Instructions:
1) Answer these questions using the passage on model inversion:
(a) Which two regularizers are named as examples that existing inversion techniques rely on?
(b) Which two kinds of models trained on ImageNet does the approach invert to show its practicality?
(c) What does class inversion seek?
2) Transcribe the passage on model inversion word for word, everything from "1 Introduction" down to "et al., 2014).".
3) Write the next part of the passage on model inversion, picking up after its final sentence.

Page extract:
——

Existing techniques for model inversion typically rely on hard-to-tune regularizers, such as total variation or feature regularization, which must be individually calibrated for each network in order to produce adequate images. In this work, we introduce Plug-In Inversion, which relies on a simple set of augmentations and does not require excessive hyper-parameter tuning. Under our proposed augmentation-based scheme, the same set of augmentation hyper-parameters can be used for inverting a wide range of image classification models, regardless of input dimensions or the architecture. We illustrate the practicality of our approach by inverting Vision Transformers (ViTs) and Multi-Layer Perceptrons (MLPs) trained on the ImageNet dataset, tasks which to the best of our knowledge have not been successfully accomplished by any previous works.

Machine Learning, ICML

1 Introduction

Model inversion is an important tool for visualizing and interpreting behaviors inside neural architectures, understanding what models have learned, and explaining model behaviors. In general, model inversion seeks inputs that either activate a feature in the network (feature visualization) or yield a high output response for a particular class (class inversion) (Olah et al., 2017). Model inversion and visualization has been a cornerstone of conceptual studies that reveal how networks decompose images into semantic information (Zeiler & Fergus, 2014; Dosovitskiy & Brox, 2016). Over time, inversion methods have shifted from solving conceptual problems to solving practical ones. Saliency maps, for example, are image-specific model visualizations that reveal the inputs that most strong influence a model’s decisions (Simonyan et al., 2014).

——

Entries shown:
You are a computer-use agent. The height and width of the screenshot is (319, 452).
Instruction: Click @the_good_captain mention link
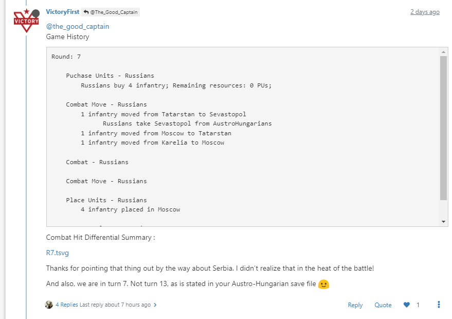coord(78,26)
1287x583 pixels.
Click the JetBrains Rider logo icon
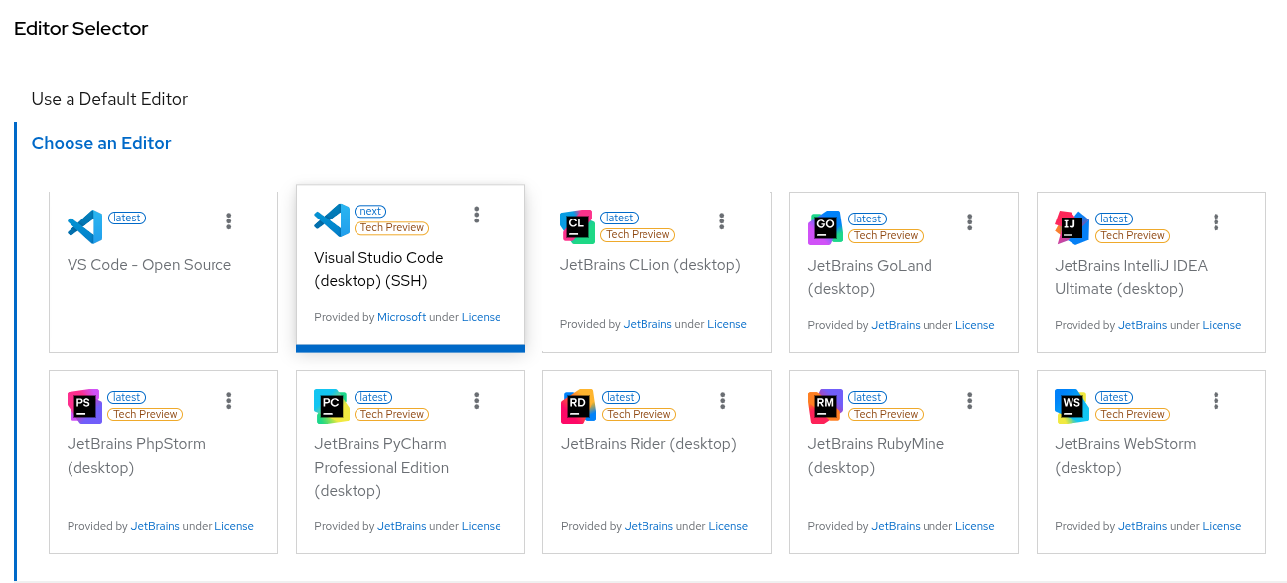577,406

——

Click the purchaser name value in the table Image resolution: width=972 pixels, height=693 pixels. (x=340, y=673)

——

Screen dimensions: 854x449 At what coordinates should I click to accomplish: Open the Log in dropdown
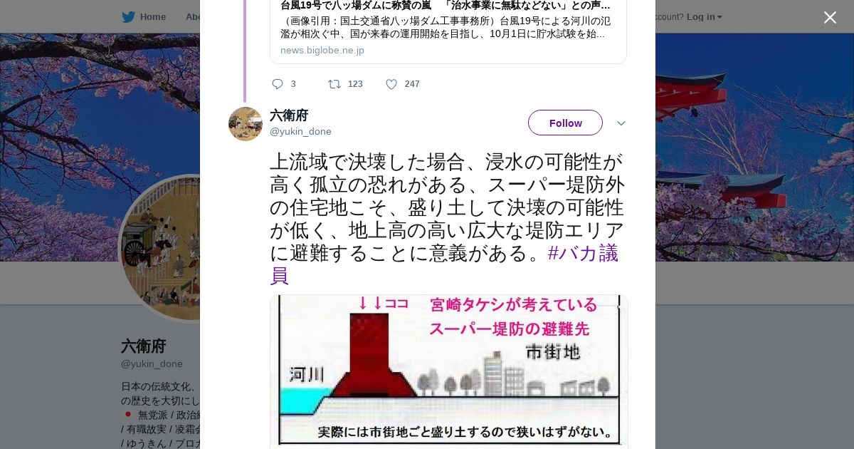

——

Results for each task:
1)
(a) Total variation and feature regularization.
(b) Vision Transformers (ViTs) and Multi-Layer Perceptrons (MLPs).
(c) Inputs that yield a high output response for a particular class.

2)
1 Introduction

Model inversion is an important tool for visualizing and interpreting behaviors inside neural architectures, understanding what models have learned, and explaining model behaviors. In general, model inversion seeks inputs that either activate a feature in the network (feature visualization) or yield a high output response for a particular class (class inversion) (Olah et al., 2017). Model inversion and visualization has been a cornerstone of conceptual studies that reveal how networks decompose images into semantic information (Zeiler & Fergus, 2014; Dosovitskiy & Brox, 2016). Over time, inversion methods have shifted from solving conceptual problems to solving practical ones. Saliency maps, for example, are image-specific model visualizations that reveal the inputs that most strong influence a model’s decisions (Simonyan et al., 2014).

3)
Recent advances in network architecture pose major challenges for existing model inversion schemes. Convolutional Neural Networks (CNN) have long been the de-facto approach for computer vision tasks, and are the focus of nearly all research in the model inversion field. Recently, other architectures have emerged that achieve results competitive with CNNs. These include Vision Transformers (ViTs; Dosovitskiy et al., 2021), which are based on self-attention layers, and MLP-Mixer (Tolstikhin et al., 2021) and ResMLP (Touvron et al., 2021a), which are based on Multi Layer Perceptron layers. Unfortunately, most existing model inversion methods either cannot be applied to these architectures, or are known to fail. For example, the feature regularizer used in DeepInversion (Yin et al., 2020) cannot be applied to ViTs or MLP-based models because they do not include Batch Normalization layers (Ioffe & Szegedy, 2015).

In this work, we focus on class inversion, the goal of which is to find interpretable images that maximize the score a classification model assigns to a chosen label without knowledge about the model’s training data. Class inversion has been used for a variety of tasks including model interpretation (Mordvintsev et al., 2015), image synthesis (Santurkar et al., 2019), and data-free knowledge transfer (Yin et al., 2020). However, current inversion methods have several key drawbacks. The quality of generated images is often highly sensitive to the weights assigned to regularization terms, so these hyper-parameters need to be carefully calibrated for each individual network. In addition, methods requiring batch norm parameters are not applicable to emerging architectures.

To overcome these limitations, we present Plug-In Inversion (PII), an augmentation-based approach to class inversion. PII does not require any explicit regularization, which eliminates the need to tune regularizer-specific hyper-parameters for each model or image instance. We show that PII is able to invert CNNs, ViTs, and MLP networks using the same architecture-agnostic method, and with the same architecture-agnostic hyper-parameters.

We summarize our contributions as follows:

$\bullet$

We provide a detailed analysis of various augmentations and how they affect the quality of images produced via class inversion.
$\bullet$

We introduce Plug-In Inversion (PII), a new class inversion technique based on these augmentations, and compare it to existing techniques.
$\bullet$

We apply PII to dozens of different pre-trained models of varying architecture, justifying the claim that it can be ‘plugged in’ to most networks without modification.
$\bullet$

In particular, we show that PII succeeds in inverting ViTs and large MLP-based architectures, which to our knowledge has not previously been accomplished.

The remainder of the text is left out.